Geffen bet right. Kurt Cobain didn’t want to go on Geffen’s label; Sonic Youth leader’s, Thurston Moore, talked him into it, so they could go on tour together. The kids ate it up. Everything had been getting too phony and theatrical. They wanted something real. The grunge scene was real. Heroin somehow went along for the ride, as a “real drug.” But how did crack snake its way into pop culture?
In 1994 Kurt Cobain blew his brains out; meanwhile, a couple of fellows in Quebec start Vice magazine, a significant force in the mash-up of graffiti artists, skaters, DJs, male models, slam poets, drug dealers, party promoters, T-shirt designers. Maybe you just worked the cash register at Supreme, but you could be a “lifestyle artist.” You could be an accountant by trade so long as you wore it right. You want to do the ’80s rocker thing with the long hair and the tats, or how about go the exquisitely sloppy route, all Middle America with the wifebeater and the potbelly? Do it.
There were also the hard-core pioneers: graffiti writers from Sherman Oaks who would slice your face open, or guys who declared, I’ll fuckin’ smooch a dude, whatever, yo. Whatever the pose, do it right and you can collect your prize: You’re an artist now, the superstar of your own show. If you’re lucky, your picture might wind up in the Do’s and Don’ts of Vice, alongside the skinny Puerto Rican kid with no teeth, neon full-shutter sunglasses, an oversize pristine baseball cap with the bill flipped up, taking a leak on a street corner in broad daylight.

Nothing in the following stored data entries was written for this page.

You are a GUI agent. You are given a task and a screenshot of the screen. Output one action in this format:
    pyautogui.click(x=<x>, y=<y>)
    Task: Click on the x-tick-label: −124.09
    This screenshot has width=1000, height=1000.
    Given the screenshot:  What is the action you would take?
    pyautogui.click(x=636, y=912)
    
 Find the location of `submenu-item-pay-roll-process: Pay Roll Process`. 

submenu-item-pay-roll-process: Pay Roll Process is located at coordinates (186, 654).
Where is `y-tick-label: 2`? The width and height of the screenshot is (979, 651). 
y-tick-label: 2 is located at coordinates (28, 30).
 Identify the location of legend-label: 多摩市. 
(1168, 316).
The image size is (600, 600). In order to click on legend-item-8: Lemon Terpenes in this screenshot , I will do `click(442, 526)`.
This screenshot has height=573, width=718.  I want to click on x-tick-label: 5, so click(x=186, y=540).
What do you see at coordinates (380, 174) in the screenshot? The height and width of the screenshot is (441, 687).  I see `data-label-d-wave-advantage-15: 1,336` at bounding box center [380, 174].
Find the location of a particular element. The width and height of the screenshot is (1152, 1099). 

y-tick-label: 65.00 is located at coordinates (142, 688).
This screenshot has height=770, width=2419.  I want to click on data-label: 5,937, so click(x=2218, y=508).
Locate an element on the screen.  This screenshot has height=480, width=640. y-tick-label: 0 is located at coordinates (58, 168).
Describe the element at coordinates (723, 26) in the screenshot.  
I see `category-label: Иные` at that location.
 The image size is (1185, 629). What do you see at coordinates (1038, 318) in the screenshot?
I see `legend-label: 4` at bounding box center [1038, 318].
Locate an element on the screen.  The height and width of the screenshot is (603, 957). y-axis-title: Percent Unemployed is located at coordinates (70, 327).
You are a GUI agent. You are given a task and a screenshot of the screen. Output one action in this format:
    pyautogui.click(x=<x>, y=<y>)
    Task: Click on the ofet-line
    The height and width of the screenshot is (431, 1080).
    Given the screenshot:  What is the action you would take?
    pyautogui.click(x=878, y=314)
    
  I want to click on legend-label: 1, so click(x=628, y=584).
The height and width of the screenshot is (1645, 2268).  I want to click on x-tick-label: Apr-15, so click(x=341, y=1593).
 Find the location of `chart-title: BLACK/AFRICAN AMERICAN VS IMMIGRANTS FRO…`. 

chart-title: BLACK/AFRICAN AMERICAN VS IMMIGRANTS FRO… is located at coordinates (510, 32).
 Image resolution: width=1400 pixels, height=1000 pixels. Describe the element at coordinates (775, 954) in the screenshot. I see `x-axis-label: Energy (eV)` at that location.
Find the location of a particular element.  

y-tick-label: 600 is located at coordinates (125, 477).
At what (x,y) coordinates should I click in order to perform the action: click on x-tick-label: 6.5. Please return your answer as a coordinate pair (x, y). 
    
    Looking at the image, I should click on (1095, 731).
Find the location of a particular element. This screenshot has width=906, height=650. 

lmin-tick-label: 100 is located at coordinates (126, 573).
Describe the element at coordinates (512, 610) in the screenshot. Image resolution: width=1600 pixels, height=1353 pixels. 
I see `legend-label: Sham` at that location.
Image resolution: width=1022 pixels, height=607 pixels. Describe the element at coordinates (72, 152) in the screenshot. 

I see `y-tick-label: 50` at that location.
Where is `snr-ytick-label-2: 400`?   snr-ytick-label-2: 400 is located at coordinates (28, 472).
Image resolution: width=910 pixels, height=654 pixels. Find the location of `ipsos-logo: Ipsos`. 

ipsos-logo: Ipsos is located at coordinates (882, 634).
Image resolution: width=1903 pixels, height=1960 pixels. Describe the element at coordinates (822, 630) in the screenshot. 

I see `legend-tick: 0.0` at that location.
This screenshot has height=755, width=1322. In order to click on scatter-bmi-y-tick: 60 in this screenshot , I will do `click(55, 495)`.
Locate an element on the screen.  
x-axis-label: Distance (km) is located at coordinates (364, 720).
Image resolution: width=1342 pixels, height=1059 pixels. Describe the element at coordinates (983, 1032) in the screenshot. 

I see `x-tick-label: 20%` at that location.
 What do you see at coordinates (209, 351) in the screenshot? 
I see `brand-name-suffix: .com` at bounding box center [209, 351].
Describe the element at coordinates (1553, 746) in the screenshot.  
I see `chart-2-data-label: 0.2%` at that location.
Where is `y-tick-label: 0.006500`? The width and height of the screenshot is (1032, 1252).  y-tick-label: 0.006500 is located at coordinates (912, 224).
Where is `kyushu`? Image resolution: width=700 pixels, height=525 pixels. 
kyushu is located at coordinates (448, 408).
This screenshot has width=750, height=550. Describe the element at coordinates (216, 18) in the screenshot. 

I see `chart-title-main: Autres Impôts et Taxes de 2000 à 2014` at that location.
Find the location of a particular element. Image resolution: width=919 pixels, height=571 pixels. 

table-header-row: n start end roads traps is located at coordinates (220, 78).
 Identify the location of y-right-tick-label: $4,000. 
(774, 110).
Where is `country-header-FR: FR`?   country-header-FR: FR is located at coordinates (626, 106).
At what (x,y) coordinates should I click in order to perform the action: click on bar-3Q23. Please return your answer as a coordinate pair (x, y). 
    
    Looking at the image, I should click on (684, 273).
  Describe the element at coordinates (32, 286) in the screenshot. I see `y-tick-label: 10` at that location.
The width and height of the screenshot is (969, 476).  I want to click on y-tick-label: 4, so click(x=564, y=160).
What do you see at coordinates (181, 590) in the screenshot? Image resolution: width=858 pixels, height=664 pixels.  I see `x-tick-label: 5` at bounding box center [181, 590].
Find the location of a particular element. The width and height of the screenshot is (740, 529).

But by the early 2000s, the cycle of cynicism that began in the ’90s caught up to the Vice generation. Heiress Paris Hilton got fucked from behind on camera, the ultimate star of her own show. But the purists still had a card to play: crack. A new lease on coolness, bohemian transgression, mystery.
The Summer of 2004, the cover of Vice magazine showed Pete Doherty hitting a crack pipe. A few months later he’s dating Ms. Moss, a cracked romance.
Oh dear God no. No, no—no way. Check this … It’s so … ha!
A powerful thought was rattling around the Last Crack Hipster’s brain. So check it out, the downtown hipsters were doing their thing, crack jumped the pond and burned up London; meanwhile, the hip-hoppers were gassing. In 2005, the rapper Juelz Santana came with the hit single “I Am Crack”:
Touch the coke, touch the pot, add the soda what you got ME!
I am what I am I be what I be and that you will see I AM CRACK
Santana was saying, “You think crack’s cool, here’s the recipe, tough guy, you will see.”
THE LAST CRACK Hipster had finished the Hard and was settling into Mad Scientist mode with the Soft and the spoon and the baking soda. Something about patience being the key, don’t rush it. Things were getting weird.